* **Testo di riferimento**:
^^^^
Farmacia Dell'Immacolata

Del Dott. Mariano Baraldi

La nostra storia

storia-madonna-farmacia-immacolata-piccolaPieve di Cento (BO) è un paese di circa 7.000 abitanti situato sulla sponda destra del fiume Reno, esattamente nel punto in cui esso divide la provincia di Bologna da quella di Ferrara.
 
Il nome "Pieve" dato ad una chiesa è sempre anteriore al secolo VIII e, di certo, questo è anche il caso della nostra cittadina. Infatti, nonostante la Chiesa Collegiata presenti un'abside gotica, l'origine è senza dubbio più antica. Il nome Cento, invece, si riferisce alla "centuriazione" romana di cui si possono trovare ancora tracce nello stradario.
 
I primi documenti storici risalgono al 1000 e da quel momento sono sorti numerosi monumenti e chiese ricchissime di opere d'arte preziose che, in particolare tra il 1500 e il 1600, hanno fatto diventare questo paese un piccolo gioiello dell'arte emiliana.
^^^^
* **Dati estratti**:

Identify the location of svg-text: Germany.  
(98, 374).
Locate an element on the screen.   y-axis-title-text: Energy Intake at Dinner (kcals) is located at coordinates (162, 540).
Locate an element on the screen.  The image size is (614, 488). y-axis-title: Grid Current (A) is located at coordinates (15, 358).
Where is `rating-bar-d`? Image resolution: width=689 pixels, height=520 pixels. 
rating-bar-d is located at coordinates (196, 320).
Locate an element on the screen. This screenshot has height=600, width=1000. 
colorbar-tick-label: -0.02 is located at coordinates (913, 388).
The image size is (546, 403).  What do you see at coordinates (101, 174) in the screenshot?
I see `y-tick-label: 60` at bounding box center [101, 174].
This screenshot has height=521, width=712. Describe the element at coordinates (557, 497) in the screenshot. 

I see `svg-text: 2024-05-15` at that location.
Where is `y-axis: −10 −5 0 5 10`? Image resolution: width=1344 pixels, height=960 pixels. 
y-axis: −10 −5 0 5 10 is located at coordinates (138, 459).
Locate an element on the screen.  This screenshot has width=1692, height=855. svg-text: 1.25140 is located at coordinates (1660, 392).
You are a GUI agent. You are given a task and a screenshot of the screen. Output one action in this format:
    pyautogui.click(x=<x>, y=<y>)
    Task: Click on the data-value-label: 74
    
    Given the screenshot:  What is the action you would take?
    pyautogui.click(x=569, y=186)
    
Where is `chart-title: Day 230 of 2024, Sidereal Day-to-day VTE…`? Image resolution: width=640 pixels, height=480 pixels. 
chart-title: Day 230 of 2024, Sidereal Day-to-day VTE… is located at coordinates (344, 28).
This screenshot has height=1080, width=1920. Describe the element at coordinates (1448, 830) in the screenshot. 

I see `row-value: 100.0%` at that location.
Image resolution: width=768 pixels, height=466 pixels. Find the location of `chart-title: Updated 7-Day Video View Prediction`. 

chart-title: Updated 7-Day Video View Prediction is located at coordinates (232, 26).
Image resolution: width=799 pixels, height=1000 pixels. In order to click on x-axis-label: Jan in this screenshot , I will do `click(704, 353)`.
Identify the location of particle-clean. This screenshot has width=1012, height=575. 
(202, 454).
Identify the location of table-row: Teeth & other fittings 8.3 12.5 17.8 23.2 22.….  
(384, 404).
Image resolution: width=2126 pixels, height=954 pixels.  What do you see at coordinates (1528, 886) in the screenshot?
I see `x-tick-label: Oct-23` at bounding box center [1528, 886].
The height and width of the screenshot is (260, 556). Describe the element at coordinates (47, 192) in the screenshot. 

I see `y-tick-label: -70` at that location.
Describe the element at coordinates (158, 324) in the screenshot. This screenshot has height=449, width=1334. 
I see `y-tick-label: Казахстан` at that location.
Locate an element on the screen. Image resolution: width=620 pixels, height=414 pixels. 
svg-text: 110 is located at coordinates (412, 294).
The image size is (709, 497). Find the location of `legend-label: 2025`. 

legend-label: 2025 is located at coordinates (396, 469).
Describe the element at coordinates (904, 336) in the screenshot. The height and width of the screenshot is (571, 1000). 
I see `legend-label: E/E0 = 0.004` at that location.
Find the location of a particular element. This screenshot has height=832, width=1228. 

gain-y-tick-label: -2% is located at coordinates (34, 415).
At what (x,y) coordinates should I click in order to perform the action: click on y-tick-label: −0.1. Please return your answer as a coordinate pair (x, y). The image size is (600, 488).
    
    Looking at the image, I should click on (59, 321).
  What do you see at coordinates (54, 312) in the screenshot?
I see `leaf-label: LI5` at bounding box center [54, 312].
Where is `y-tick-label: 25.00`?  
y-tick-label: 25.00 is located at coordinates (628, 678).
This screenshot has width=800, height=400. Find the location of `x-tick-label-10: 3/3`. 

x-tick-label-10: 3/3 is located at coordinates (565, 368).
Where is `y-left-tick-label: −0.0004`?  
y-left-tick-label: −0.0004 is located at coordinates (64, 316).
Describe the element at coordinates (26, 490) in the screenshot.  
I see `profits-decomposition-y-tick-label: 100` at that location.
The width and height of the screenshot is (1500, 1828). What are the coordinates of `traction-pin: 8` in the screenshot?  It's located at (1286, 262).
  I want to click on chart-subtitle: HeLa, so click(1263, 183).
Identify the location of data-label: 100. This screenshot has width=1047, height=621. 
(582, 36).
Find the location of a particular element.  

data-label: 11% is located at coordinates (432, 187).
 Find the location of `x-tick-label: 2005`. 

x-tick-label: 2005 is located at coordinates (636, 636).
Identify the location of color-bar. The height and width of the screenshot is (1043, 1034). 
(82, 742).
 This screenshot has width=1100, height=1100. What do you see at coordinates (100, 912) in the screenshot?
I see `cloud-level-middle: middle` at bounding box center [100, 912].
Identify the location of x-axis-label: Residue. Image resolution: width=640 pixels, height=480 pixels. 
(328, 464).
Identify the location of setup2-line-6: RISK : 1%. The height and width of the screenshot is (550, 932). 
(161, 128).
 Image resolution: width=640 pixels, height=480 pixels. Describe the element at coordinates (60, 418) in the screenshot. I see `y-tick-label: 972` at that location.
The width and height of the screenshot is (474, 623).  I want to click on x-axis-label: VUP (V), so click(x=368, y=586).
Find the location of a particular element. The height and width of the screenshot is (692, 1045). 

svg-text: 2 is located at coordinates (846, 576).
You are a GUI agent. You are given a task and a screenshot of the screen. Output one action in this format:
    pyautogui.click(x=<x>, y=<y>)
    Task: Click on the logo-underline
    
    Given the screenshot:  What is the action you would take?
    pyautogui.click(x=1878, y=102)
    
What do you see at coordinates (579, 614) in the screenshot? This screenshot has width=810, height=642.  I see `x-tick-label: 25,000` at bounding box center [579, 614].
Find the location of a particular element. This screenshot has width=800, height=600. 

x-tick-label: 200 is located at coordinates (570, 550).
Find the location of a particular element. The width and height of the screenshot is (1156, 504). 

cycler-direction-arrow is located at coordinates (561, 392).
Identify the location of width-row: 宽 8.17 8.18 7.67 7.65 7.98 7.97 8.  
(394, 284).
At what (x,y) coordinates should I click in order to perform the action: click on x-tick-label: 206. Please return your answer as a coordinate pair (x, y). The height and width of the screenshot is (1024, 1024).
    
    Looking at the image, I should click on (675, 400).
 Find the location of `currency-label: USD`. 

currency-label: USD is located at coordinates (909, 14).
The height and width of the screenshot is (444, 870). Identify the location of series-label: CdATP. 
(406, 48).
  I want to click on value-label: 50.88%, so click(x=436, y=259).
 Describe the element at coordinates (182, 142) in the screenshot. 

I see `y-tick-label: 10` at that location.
^^^^
* **Consegna**: Scrivi il seguito del testo sulla storia di Pieve di Cento, riprendendo subito dopo la sua ultima frase. Le voci sono un materiale a sé, distinto dal testo.

* **Risposta**:
Dell'antichissima Farmacia dell'Immacolata in via Garibaldi esiste l'atto di fondazione nell'archivio dell'Ospedale Civile (libro D, fogli 174-179) che la data al 3 settembre 1609. In quel giorno fu stipulato un contratto fra la Compagnia di S. Maria di Pieve, che gestiva l'ospedale, e Ercole Buongiochi, che aveva esercitato in Bologna per parecchi anni l'arte della "Aromataria o Speciaria" per provvedere i medicinali, esercitare l'arte del farmacista. La Compagnia offriva la bottega e un capitale di scudi 500 al patto di dividere spese, utili e danni.
 
La Farmacia, che la tradizione ritiene presente in paese fin dai tempi di Giulio II, ebbe un ulteriore riconoscimento papale in un breve di Clemente XIV del 1771.
 
In epoca più recente, da documenti presenti nell'archivio della Farmacia, in particolare dal censimento delle farmacie esistenti nella legazione di Ferrara che porta la data del 11 giugno 1836, risulta che la Farmacia dell'Immacolata fu aperta il 25 marzo 1803 e fosse condotta dal proprietario Govoni Agostino, coadiuvato dal figlio Luigi Ambrogio.
Morto Agostino, la farmacia passò ai figli Luigi Ambrogio e Giulio, i quali la concessero in affitto a Fortini Ercole e Candido.
 
La Commissione Provinciale di Sanità del Regno d'Italia, nel suo giro di ispezioni del 10 settembre 1857, trova quale conduttore a dirigere la farmacia il Cav. Dr. Marco Rizzoli, decano dei farmacisti della provincia di Ferrara.
 
In seguito la farmacia fu diretta da vari farmacisti fino al 1923 quando fu acquistata dai fratelli Baraldi, il dr. Enrico, chimico farmacista, Romeo e Anselmo ed è rimasta di proprietà della stessa famiglia attraverso il dr. Sergio, figlio di Romeo, che ne è stato titolare dal 1948 al 1988.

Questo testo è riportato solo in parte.